Ma il protagonista, è tutto tranne che una spia: è, come ho detto,
l'uomo buono che bada ai propri affari alla propria moglie,
tiepidamente patriottico, che va alla guerra ignorandone quasi
l'esistenza e l'incombenza nonchè le implicazioni e le conseguenze.

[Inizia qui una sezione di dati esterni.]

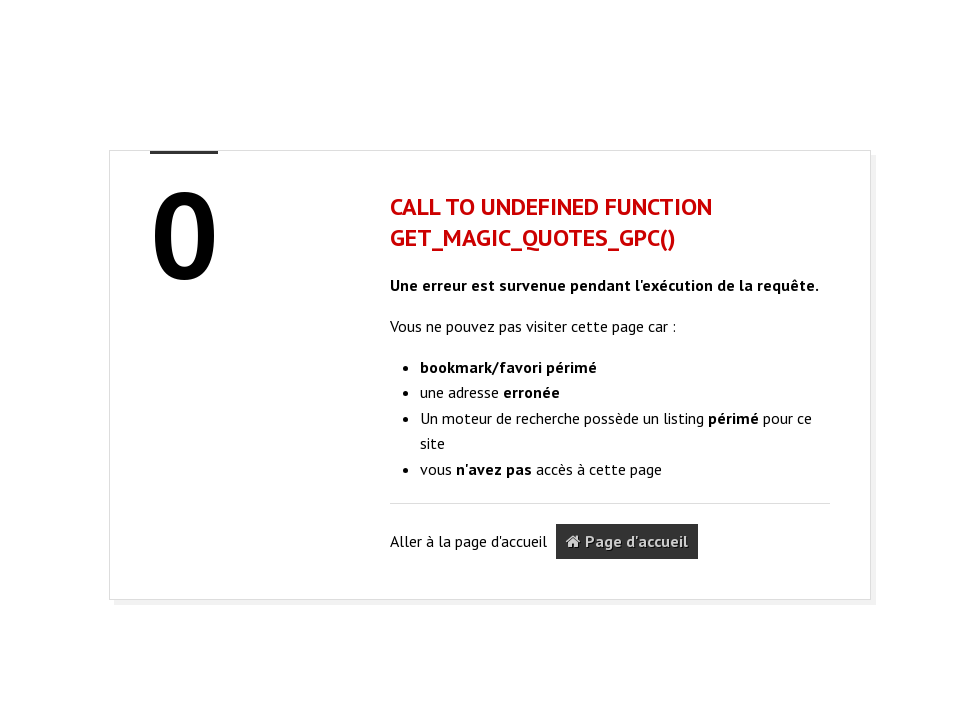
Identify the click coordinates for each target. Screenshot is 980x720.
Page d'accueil (627, 541)
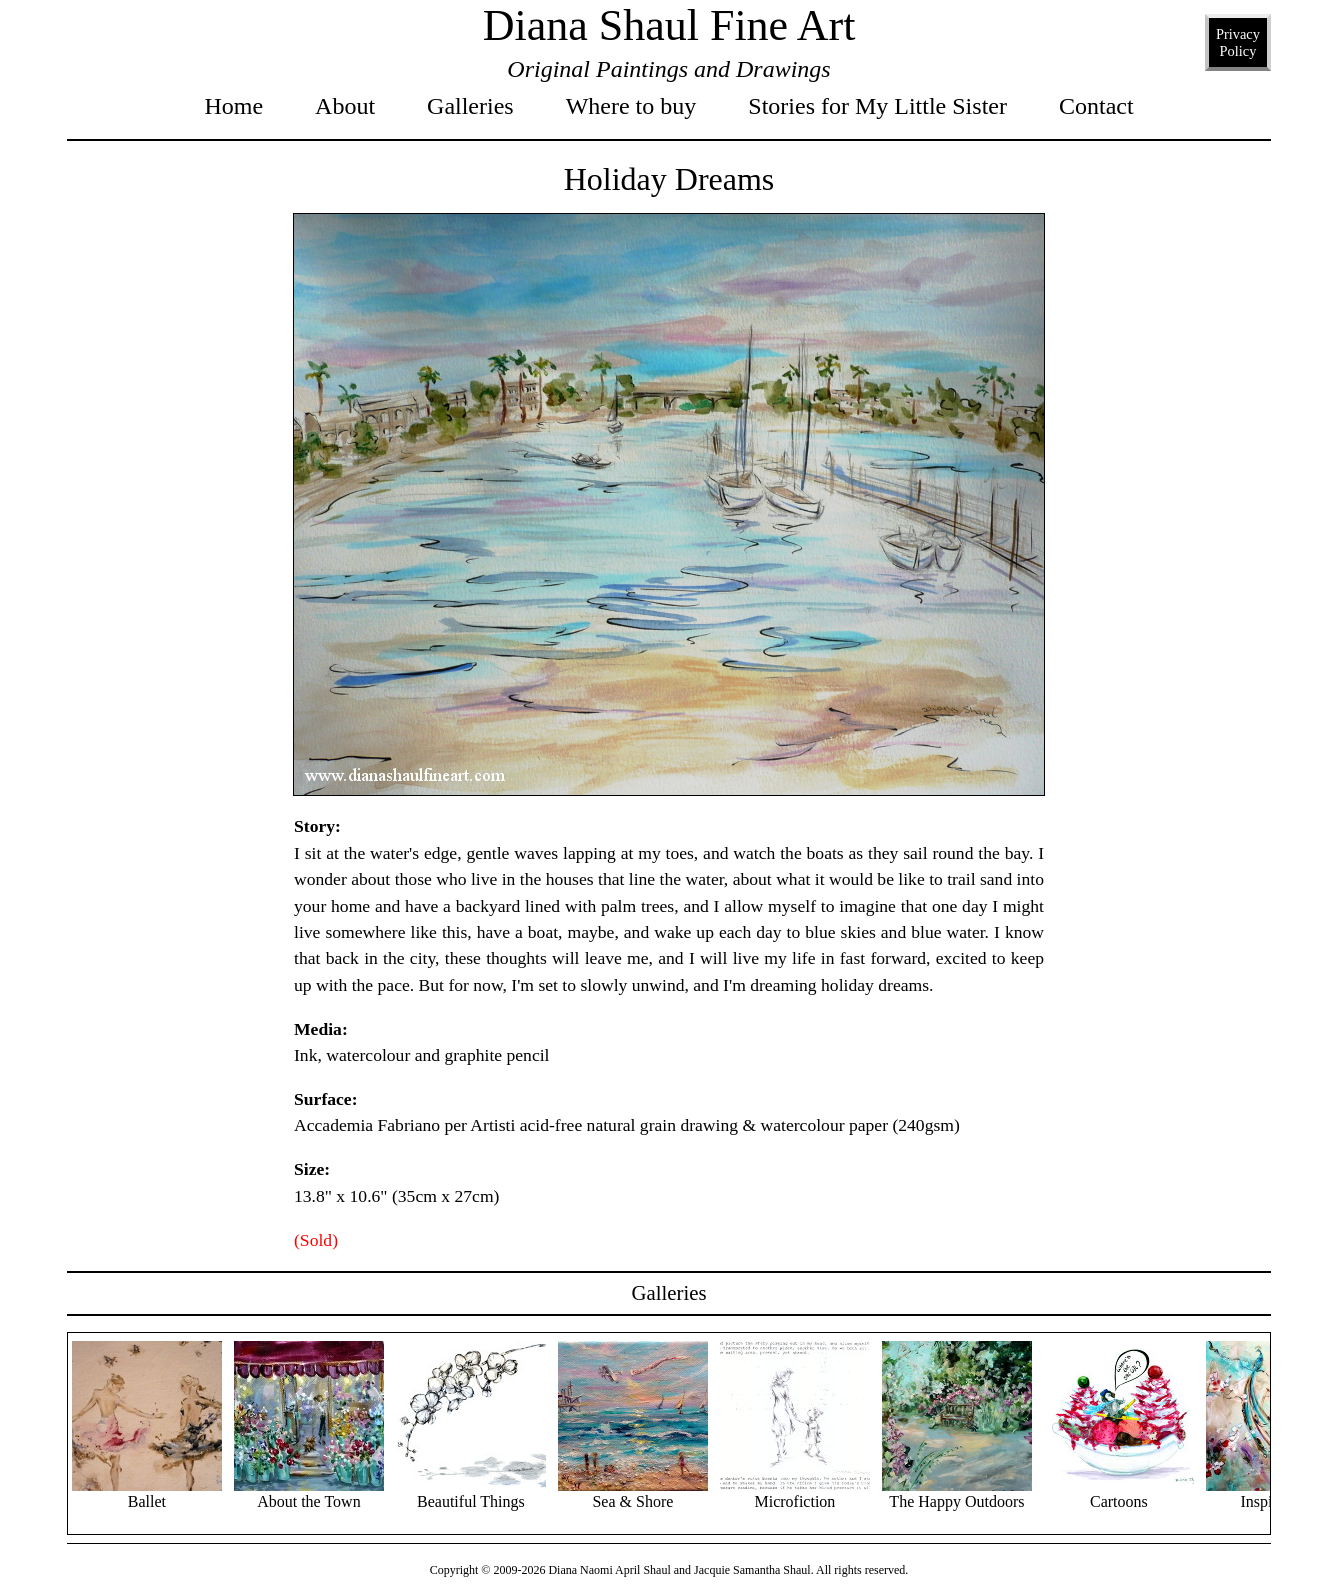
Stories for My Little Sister (877, 106)
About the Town (309, 1493)
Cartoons (1119, 1493)
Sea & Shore (633, 1493)
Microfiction (795, 1493)
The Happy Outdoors (957, 1493)
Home (233, 106)
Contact (1096, 106)
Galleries (470, 106)
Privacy (1238, 43)
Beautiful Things (471, 1493)
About (345, 106)
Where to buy (631, 106)
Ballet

Tuttavia, una volta messo in mezzo, sfrutterà tute le sue doti
razionali e umane per tornare a casa e scampare la morte, analizzando
situazioni e persone e informazioni con il piglio dell'ingegnere
abituato alla risoluzione dei problemi; gli antagonisti e le figure
di contorno non solo esalteranno le caratteristiche del protagonista,
ma si staglieranno al suo fianco sulla scena per la nettezza, la
profondità, la professionalità con cui vivono il proprio ruolo
nell'intera vicenda: tanto che il lettore si trova, talvolta, persino
a provare simpatia per loro.
Eric Ambler non realizza un VIAGGIO NELLA PAURA ma una
esplorazione della complessa fenomenologia della natura umana, una
miscela esplosiva e instabile e imprevedibile di istinto di
sopravvivenza e capacità razionali di elaborazione di azioni
complesse: così consegna, anche a noi lettori del terzo millennio
schiavi inconsapevoli della tecnologia, un meccanismo elegante,
lucido e scintillante sui cui ingranaggi non si è mai posato nemmeno
un granello di polvere.
Un lavoro a orologeria dai movimenti precisi come un cronografo
svizzero che, dopo settantacinque anni dalla sua costruzione, ad ogni
giro di ruota dentata svela una sorpresa e ti costringe a non perdere
nemmeno una riga per vedere se l'uomo buono, andato alla guerra,
riesce a cavarsela.
Ribaltando lo schema di Agatha Christie, di Conan Doyle, di Stout,
dove l'eroe svela le trame dei cattivi e inchioda i colpevoli alle
loro colpe (dove l'eroe, altri non è se non l'alter ego
dell'autore), Ambler sembra, ma è solo una mia opinione, aver udito
l'eco di Joyce e dei Sei personaggi in cerca d'autore di
Pirandello perchè sono i personaggi stessi artefici delle proprie
fortune, sono loro a rivelare le proprie trame oscure e le colpe e i
progetti, lasciando all'autore, apparentemente, il solo compito di
registrare le azioni come un cineoperatore, in presa diretta sul
mondo e sull'animo.
Questo è il punto di forza del romanzo, la caratteristica che lo
rende vincente anche ai nostri giorni.
Del resto, Eric Ambler (1909-1998) è stato anche sceneggiatore,
oltre che giornalista e scritttore; tra le tante sceneggiature
realizzate, si ricorda quella di Topkapi (con Peter Ustinov,
Capucine, David Niven) nella aletta di copertina dell'edizione di
Adelphi e, immagino sicuramente, anche quella di Journey into fear
(del 1943 per la regia di Norman Foster, arrivato in Italia col
titolo Terrore sul Mar Nero, con Joseph Cotten) la cui
locandina, o meglio un particolare di essa, campeggia sulla copertina
del libro donandole una eleganza e un fascino senza pari.